Hey Guys,
I’ve put together a test run of my program that exports to the EEPROM. I’m putting a “quick dirty” version up so you can tell me what you think. I don’t want to release it until the EEPROM support is completely finished with all the bugs worked out.
Jim suggested I do a write up on the process i used to do the export.
The export has eleven steps.
Step 1.
First the com port is checked to verify that an SSC-32 is connected with the correct firmware loaded.
Step 2.
The program reads 16 bytes of the EEPROM starting at address 256. It’s looking for “LynxmotionSSÿÿÿÿ” This is the beginning of the header i used so that the program could know how many sequences are on the EEPROM without reading every pointer table entry. If this header is not found it asks the user to continue and then writes a clean header.
Step 3.
The program reads 16 bytes of the EEPROM starting at the address 272. These 16 bytes are split into 128 bits and are then the program does a string query starting with the MSB. The first zero found determines the address of the last pointer used for a sequence.
Step 4.
If the the program found a zero in the first bit then it chooses the write address of the new sequence(288, the first open byte after the header). Otherwise the program reads the last pointer and gets the address of the sequence it corresponds to. Then it reads the first three byte of the sequence to get the number of servos and steps contained in that sequence. Using this information it calculates how many bytes the sequence uses.
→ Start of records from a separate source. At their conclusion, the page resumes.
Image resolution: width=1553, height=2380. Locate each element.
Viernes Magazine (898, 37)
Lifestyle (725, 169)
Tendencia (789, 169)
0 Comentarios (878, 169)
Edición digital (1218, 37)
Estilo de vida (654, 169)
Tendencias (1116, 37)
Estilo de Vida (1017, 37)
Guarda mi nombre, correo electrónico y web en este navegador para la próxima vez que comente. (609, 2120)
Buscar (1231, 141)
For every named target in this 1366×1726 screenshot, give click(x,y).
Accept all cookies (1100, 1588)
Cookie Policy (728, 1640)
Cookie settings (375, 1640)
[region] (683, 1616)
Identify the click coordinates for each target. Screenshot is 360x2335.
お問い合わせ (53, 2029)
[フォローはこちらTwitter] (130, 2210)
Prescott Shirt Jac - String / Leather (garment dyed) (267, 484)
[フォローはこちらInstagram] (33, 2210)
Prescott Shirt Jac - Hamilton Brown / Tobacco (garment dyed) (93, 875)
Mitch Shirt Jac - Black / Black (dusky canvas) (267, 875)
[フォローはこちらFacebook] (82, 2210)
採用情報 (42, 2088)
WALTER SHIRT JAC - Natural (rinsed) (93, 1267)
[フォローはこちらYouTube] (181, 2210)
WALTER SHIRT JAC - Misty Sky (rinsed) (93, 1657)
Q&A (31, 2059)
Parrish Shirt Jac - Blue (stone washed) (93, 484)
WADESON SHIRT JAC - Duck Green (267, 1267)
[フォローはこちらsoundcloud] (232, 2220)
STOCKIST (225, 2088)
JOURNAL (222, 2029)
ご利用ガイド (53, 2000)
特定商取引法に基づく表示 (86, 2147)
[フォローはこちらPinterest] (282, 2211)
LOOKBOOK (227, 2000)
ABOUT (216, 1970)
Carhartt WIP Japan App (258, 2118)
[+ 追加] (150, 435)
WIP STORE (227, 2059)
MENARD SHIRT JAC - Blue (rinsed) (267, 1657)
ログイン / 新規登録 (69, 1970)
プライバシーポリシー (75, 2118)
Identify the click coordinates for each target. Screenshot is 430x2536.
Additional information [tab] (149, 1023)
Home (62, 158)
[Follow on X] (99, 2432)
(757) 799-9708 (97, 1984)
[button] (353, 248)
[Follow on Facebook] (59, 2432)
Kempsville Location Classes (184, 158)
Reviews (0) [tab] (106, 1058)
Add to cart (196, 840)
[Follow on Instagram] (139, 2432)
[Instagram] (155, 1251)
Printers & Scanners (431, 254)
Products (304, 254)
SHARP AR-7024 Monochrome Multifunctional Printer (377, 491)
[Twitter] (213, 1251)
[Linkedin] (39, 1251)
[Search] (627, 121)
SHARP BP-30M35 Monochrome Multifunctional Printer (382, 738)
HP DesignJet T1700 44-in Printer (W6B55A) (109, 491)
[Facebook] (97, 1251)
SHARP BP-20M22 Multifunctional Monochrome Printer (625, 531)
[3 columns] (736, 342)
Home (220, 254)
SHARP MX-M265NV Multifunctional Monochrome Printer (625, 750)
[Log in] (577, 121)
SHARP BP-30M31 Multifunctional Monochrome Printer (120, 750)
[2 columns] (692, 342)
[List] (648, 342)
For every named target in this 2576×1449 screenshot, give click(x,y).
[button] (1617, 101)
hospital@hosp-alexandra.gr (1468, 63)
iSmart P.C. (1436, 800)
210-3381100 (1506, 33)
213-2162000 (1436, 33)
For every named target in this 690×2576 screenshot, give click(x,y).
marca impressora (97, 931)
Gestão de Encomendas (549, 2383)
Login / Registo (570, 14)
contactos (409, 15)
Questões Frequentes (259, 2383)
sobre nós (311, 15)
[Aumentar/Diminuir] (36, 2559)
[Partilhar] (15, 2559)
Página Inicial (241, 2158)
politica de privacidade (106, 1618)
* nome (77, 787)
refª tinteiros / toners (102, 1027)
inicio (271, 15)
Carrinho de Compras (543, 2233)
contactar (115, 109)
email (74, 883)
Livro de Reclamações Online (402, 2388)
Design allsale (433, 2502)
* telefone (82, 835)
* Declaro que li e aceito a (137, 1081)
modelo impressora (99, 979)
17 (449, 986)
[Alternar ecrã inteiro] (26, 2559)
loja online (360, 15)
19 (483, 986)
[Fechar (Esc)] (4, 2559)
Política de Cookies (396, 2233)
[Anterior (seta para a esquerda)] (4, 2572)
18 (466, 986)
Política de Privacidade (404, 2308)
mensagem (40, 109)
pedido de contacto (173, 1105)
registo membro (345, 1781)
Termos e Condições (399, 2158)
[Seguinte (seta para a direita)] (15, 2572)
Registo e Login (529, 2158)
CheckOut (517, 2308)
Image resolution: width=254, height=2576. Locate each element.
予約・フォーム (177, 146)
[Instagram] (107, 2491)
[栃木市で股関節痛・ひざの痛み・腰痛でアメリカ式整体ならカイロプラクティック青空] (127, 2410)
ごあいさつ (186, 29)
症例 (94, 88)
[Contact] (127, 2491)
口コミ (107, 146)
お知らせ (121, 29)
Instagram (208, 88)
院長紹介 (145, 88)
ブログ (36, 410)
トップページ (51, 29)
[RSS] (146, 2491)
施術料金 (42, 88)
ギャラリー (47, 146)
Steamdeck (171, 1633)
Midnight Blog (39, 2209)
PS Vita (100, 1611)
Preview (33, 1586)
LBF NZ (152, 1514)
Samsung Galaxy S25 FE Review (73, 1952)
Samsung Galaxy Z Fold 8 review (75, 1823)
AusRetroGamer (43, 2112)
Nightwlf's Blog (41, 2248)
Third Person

Where N equals the number of steps and M equals the number of servos in the sequence, M*3 + 2+(M+1)*N + 5 = the byte size. This gives the write address of the new sequence.
Step 5.
The program converts the user created Sequence, steps containing angles for each servo and times for each step, to a format usable by the EEPROM(steps containing pulses for each servo).
Step 6.
The EEPROM sequence header is built from the converted data and is added to the Byte Array.
Step 7.
The EEPROM servo/speed list is built from the converted data and is added to the Byte Array.
Step 8.
The EEPROM pulse/time list is built from the converted data and is added to the Byte Array.
Step 9.
The Byte Array is written to the EEPROM using the address previously calculated. To ensure that the writes are as fast as possible the starting address is looked at and the number of byte equal to the difference between the address and the nearest multiple of 32 is written. Then the remaining bytes in the Byte Array are written to the EEPROM in 32 byte sections.
Step 10.
The Pointer Table in the first 256 bytes of the EEPROM is updated with the address of the new sequence.
Step 11.
The Program header in the first 32 bytes after the pointer table is updated to include the new sequence.
Notes
All sequences are written in order from lowest to highest starting at zero.
Not a single byte is wasted by the write process.
There are no timeouts during the process yet to prevent hanging if the SSC-32 is disconnected during the export.
Let me know what you think
lynxmotion.com/images/files/firmware/eepromtest.zip